病院救命士が勤務する県内の施設へのアンケート。選択回答形式、一部は自由回答形式。

【対象】

村上総合病院(1)、上越総合病院(5)、糸魚川総合病院(1)、長岡赤十字病院(3)の計4施設10名。回答率は100%。

【結果】

出身は大学(1)、専門学校(7)など。卒後の年数は1~5年(7)、6~10年(1)、21年以上(2)。

就業前の情報は、病院医師(2)、学校への求人案内(6)などから得ていた。就業前に仕事のイメージは、できていた(1)、だいたいできていた(3)、ほとんどできていなかった(6)であった。卒後の年数を<5年以内>と<それ以上>に分けると、前者では求人案内から情報を得たが、事前に業務のイメージがつかめていなかった、後者では病院医師から情報を得て、だいたいイメージがつかめていたと、ほぼ全員が回答した。

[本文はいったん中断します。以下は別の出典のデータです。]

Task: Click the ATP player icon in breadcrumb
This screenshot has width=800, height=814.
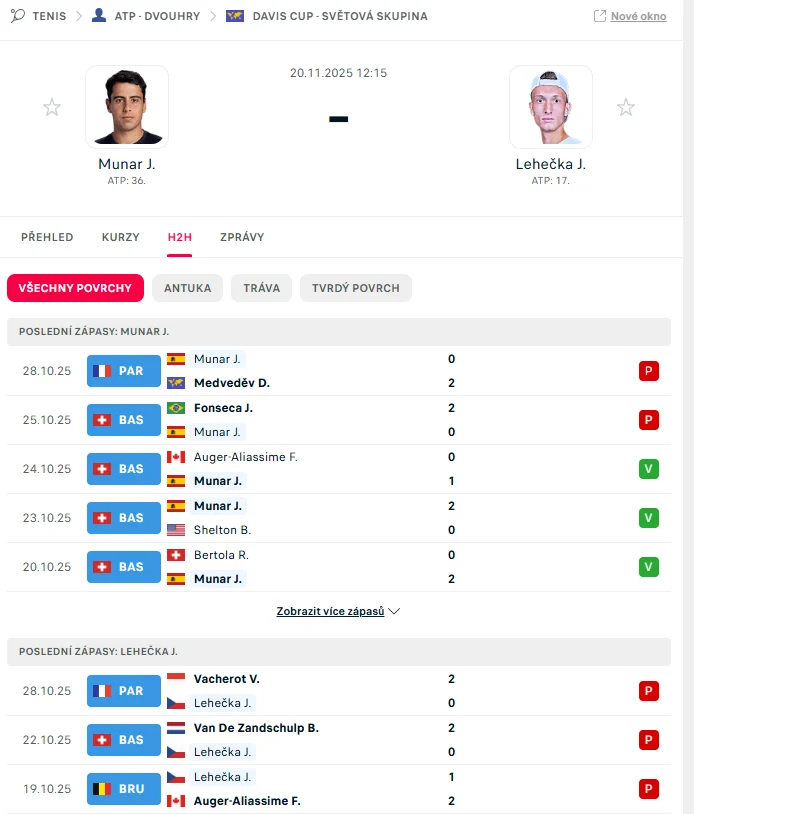Action: [99, 16]
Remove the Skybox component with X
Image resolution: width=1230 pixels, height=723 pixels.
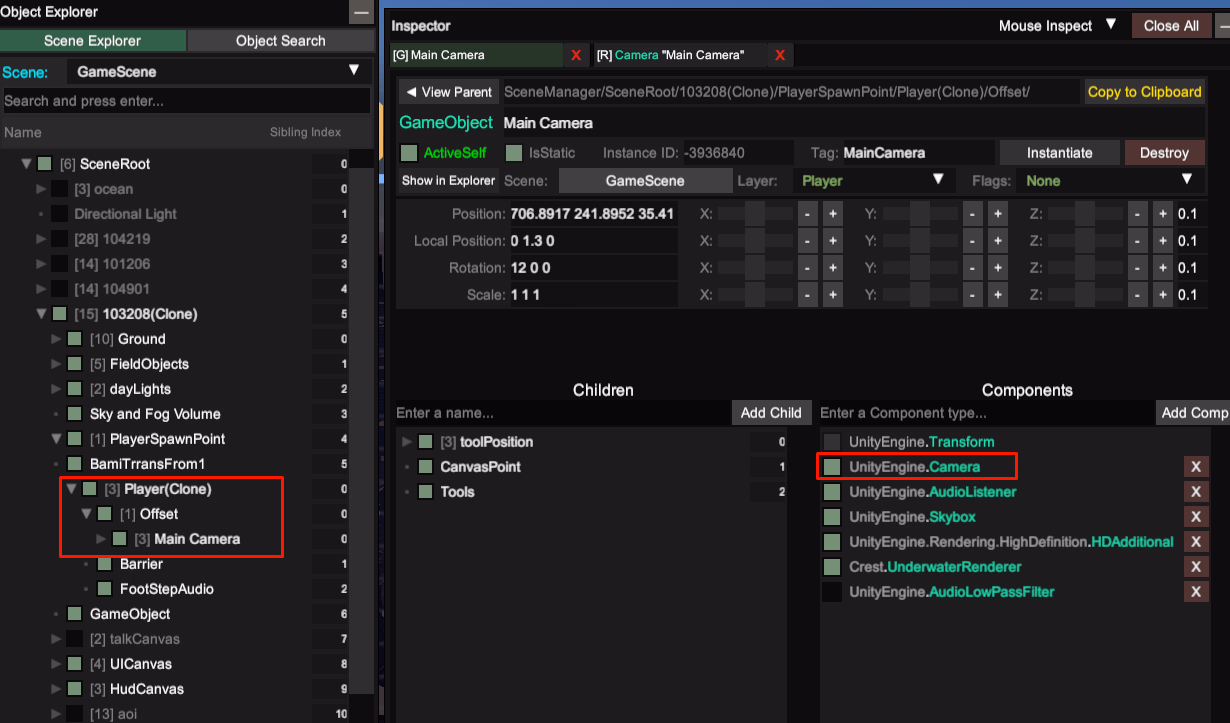[1196, 517]
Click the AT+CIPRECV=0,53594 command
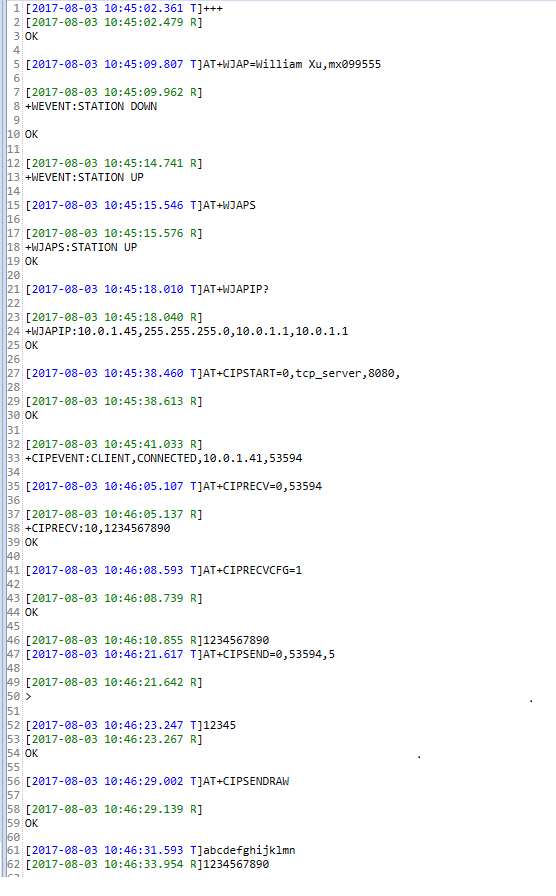This screenshot has height=896, width=556. click(x=174, y=486)
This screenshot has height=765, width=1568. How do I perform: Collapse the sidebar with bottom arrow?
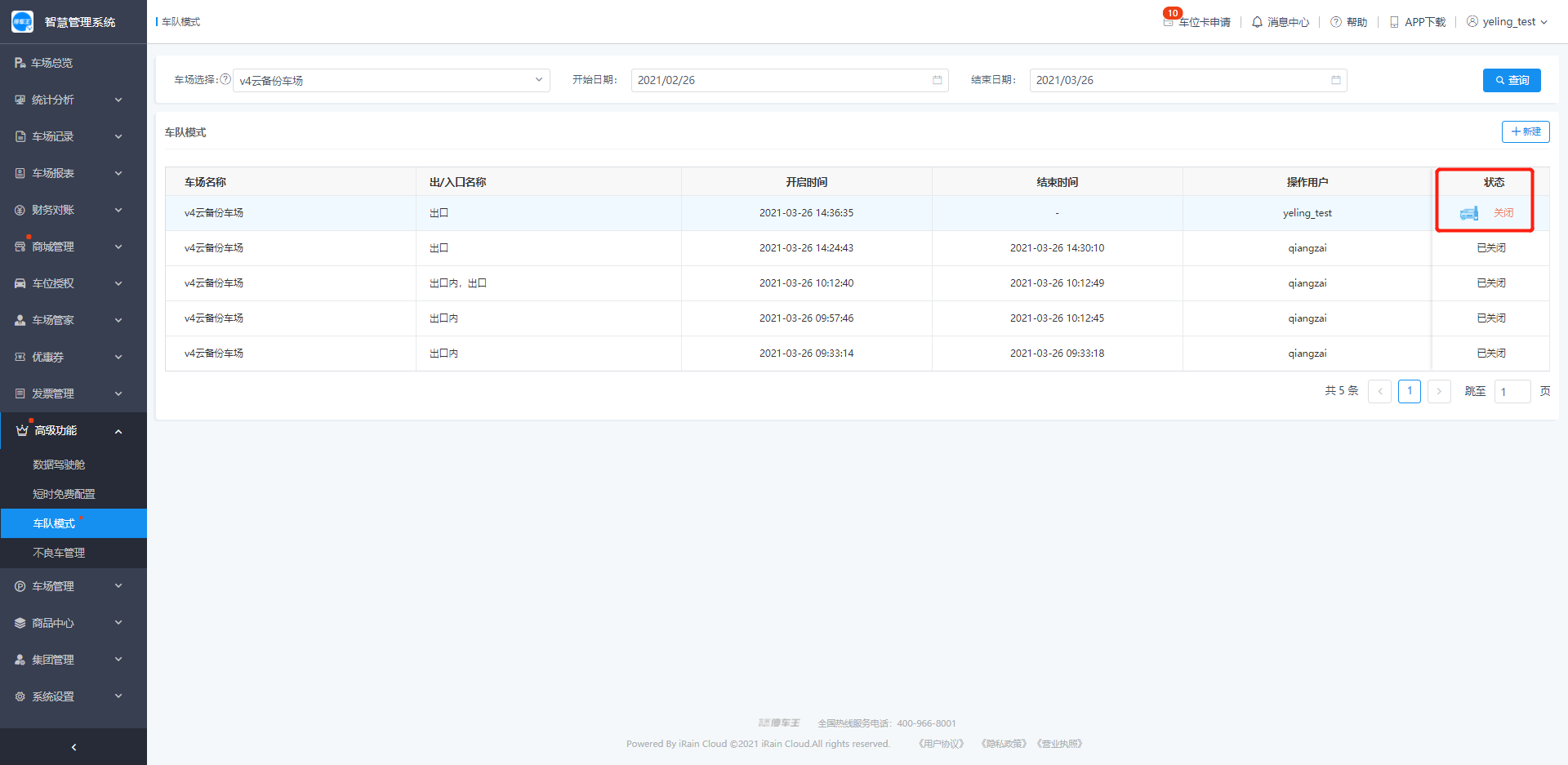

病院での所属は看護部(6)、救命救急部(3)などで、勤務場所は、救急外来(10)、一般外来(5)などだった。勤務形態は、看護師とともにローテーション(3)、看護師の不足する時間帯を補う(2)、特に決まりはない・救急救命士だけで組む(各1)であった。

具体的な業務は、診察や処置・介助以外に、患者の誘導や検査出しなどの補助業務をかなり行っていた。当初イメージしていた業務との違いは小さいとの答えが多いが、自由記載では「補助業務に追われ、救急救命士としての業務が少なく感じる」などの記載が多かった。

救急救命士として処置可能な項目や特定行為は、比較的侵襲の少ない観察やバイタルサインの計測などで実行可能だが、気管内チューブの吸引などやや侵襲のいある行為では「わからない」の回答が多かった。特定行為では、静脈路確保や薬剤投与は、ほぼ実行可能だったが、気管内チューブによる気道確保については「わからない」が多かった。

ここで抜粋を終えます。